Wine of the week: Goldschmidt’s ‘Trig Point’ 2014 Chardonnay

Nick Goldschmidt is shooting for a house style of chardonnay that leaves you with an appetite for more. He's done that with the Trig Point, 2014 Sonoma Coast Chardonnay at $17, our wine of the week winner.|

Nick Goldschmidt is shooting for a house style of chardonnay that leaves you with an appetite for more.

“I want you to want to have a second glass,” he said. “The first glass is easy, but do you want another?”

The answer is yes, if it’s the Trig Point, 2014 Sonoma Coast Chardonnay at $17, our wine of the week winner.

Goldschmidt pulls it off, bringing great winemaking to an affordable bottling. The Trig Point has aromas and flavors of pear, melon and a bright note of mineral.

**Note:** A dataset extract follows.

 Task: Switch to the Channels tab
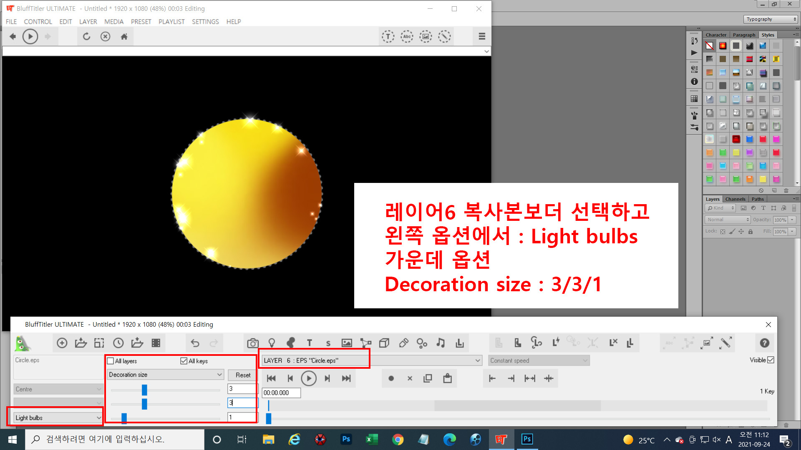pos(735,199)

It’s well crafted and a steal for the price.

Goldschmidt’s goal is to make a balanced, bright, dry chardonnay with intrigue. The winemaker has an edge because chardonnay is something he has studied from all angles.

“I also make chardonnay in Canada, Chile, Argentina and New Zealand, so I understand style,” he said. “I know what makes each area unique.”

With all his travels, Goldschmidt can be called a “flying winemaker,” but this frequent flyer has a great appreciation for Sonoma turf.

“What makes Sonoma chardonnay different from other places in the country and the rest of the world is the plant material we still have and the soils,” he said. “This is truly a unique place to make the wine.”

Goldschmidt and wife Yolyn are a husband and wife team from New Zealand who have succeeded in California by embracing the terroir.

“I know a lot of growers, and I know the soils I like,” Goldschmidt said.

On the wine’s back label, we learn what’s behind the name Trig Point: “I spent my childhood holidays helping my mathematical genius father, Donald Goldschmidt, setting out survey lines from Trig points on the tops of hills.”

Goldschmidt said his father went to the South Pole in 1957 and 1958 and surveyed the Ross Ice Shelf, the largest in Antarctica. “I have always admired him as having done something that let people know more about the world,” he said.

Goldschmidt shares the great explorer’s genes but channels his curiosity into winemaking.

It all began in 1982 with a vineyard at the Lincoln University of Christchurch, New Zealand. Goldschmidt was working there with lead researcher, scientist David Jackson.

“We made many experimental wines. The fact that you could take something that was growing and turn it into something else brought out all the questions an inquiring mind would have had when we were young and impressionable,” he said.

Goldschmidt said he was taken by the twists and turns involved with combining wood and yeasts and other ingredients to make something altogether different.

These days Goldschmidt is something of a chef with an ingenious recipe.

“The wine undergoes partial malolactic fermentation, but I do it during the primary fermentation so there is not a lot of butter, but you do get the texture. Also, I have the alcohol around 14 percent and the acidity higher than typical, so you get this crispness.”

Even consumers who are less interested in these technical aspects than in how the wine tastes will be wowed by this chardonnay, including many who will be tempted to ask for a second glass.